Symbolisch haben „wir“ die Narrenkappe von unserem Mannschaftstransporter abgenommen.

Genau wie „wir“ vorgestern traditionell um Mitternacht „unsere“ Orden auf dem Gardeabschluss auf dem Schiff der Garde der Prinzessin umgedreht haben. Der letzte Tag in der Kampagne bot noch gleich 2 Premieren für die Jägergarde. Zum einen sind „wir“ in Mombach beim  Schissmelle-Umzug mitgefahren.

Am traditionellen Gardeabschluss auf dem Leichter der GdP standen „wir“ mit einem kleinen Theaterstück erstmals als Aktive auf der Bühne.

Beide Premieren haben „wir“ laut anschließender Mitgliederversammlung ganz gut gemeistert.

Beim Rosenmontagszug hatten „wir“ einen Konflikt, denn „unsere“ Rosenmontagsparty direkt am Zugweg hat einfach eine längere Tradition als die Jägergarde. Sie gibt es bereits seit 1999. Deshalb zogen „wir“ die Party wieder vor. Dieses Jahr kam sogar ein Promotion Team von Jägermeister vorbei.

Die Jungs und Mädels sind wahrscheinlich bis heute geflasht von „unserem“ Hauptquartier. Am Fenster verteilten „wir“ diverse Papporden an die vorbeiziehenden Gardisten.

Nach dem Zug konnten “wir” auch einige Gardisten auf der Party begrüßen.

Was für eine Kampagne! „Wir“ waren diese Kampagne im Gegensatz zur letzten auf viele Empfänge eingeladen. So viele, dass „wir“ leider nicht alle wahrnehmen konnten, weil es zu diversen Terminüberschneidungen kam.

„Unserem“ Generalfeldmarschall wird eine gewisse Schizophrenie nachgesagt, aber leider haben wir noch keinen Weg gefunden diese Schizophrenie auch räumlich auszuleben. So entschieden “wir” die Terminzusagen nicht nach Wichtigkeit, sondern nach dem Zeitpunkt des Eingangs der Einladung. Wobei “wir” unsere eigene Philosophie zur Wichtigkeit von Veranstaltungen haben. Egal, wie groß oder einflussreich ein Fastnachtsverein ist – „wir“ sind der Meinung, dass gerade die Vielfalt den besonderen Reiz der Fastnacht ausmacht. Genau wie „wir“ der Meinung sind, dass es sowohl gut ist, alte Fastnachtstraditionen zu wahren, als auch immer wieder neue Formen zu erfinden.

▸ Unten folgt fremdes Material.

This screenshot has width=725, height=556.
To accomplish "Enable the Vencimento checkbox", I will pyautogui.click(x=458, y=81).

„Wir“ waren bei vielen Sitzungen Eskorte. Teilweise auf persönliche Einladung, teilweise haben “wir” uns auch den großen Eskorten frech angeschlossen, wurden aber nie abgewiesen, was „wir“ natürlich akzeptiert hätten.

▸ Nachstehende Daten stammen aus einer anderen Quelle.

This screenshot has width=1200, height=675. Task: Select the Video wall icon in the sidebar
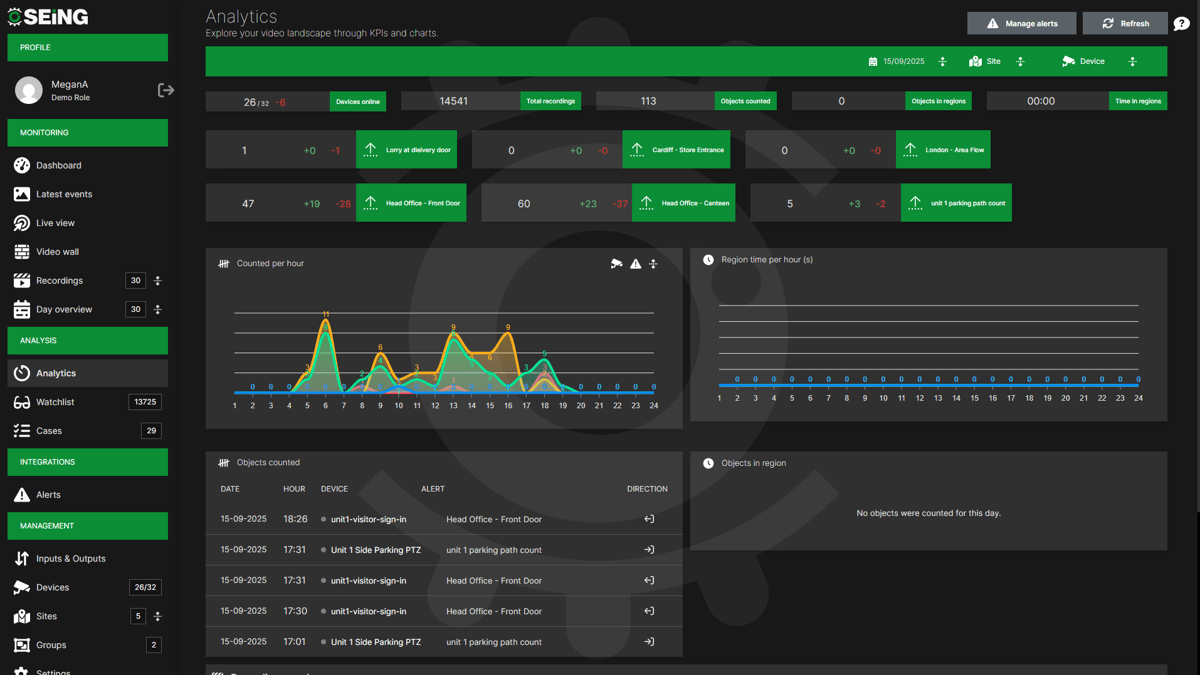(x=22, y=251)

Bei dem inzwischen traditionellen „Gardist ärgere Dich nicht“, das dieses Jahr zum 12. Mal stattfand, haben „wir“ den Schiedsrichter gestellt.

Früher gab es keinen Schiedsrichter, das Novum wurde aber gut angenommen.

Neben dem Schissmelle-Umzug waren “wir” auch beim Neujahresumzug und bei der Parade der Garden dabei.

„Wir“ waren wieder die einzigen mit je einer Zugnummer pro teilnehmenden Gardist.

Traditionell sehr geizig waren „wir” wieder mit unseren Orden. „Wir“ haben dieses Jahr nur 26 Stück ausgegeben, obwohl wir deutlich mehr hatten. „Wir“ wollen weiterhin, dass „unser“ Orden etwas Besonderes bleibt. „Wir“ freuen uns aber besonders, dass wir gleich zwei Gardisten anderer Garden ihren ersten Fremdorden verleihen konnten. Damit werden „wir“ hoffentlich ewig in Erinnerung bleiben und solche Aktionen machen „uns“ Spaß.

“Wir” sind gespannt, was die Kampagne 2018 bringen wird. „Uns“ spuken noch viele absurde Ideen im Kopf herum, was „wir“ noch so alles mit der Jägergarde veranstalten können. “Wir” werden sehen, was davon realistisch sein wird.

„Wir“ danken allen, die die Jägergarde unterstützt haben und sind glücklich, dass die Mainzer Fastnacht so großartig ist, dass auch für „unsere“ kleine Garde Platz ist „mitzuspielen“.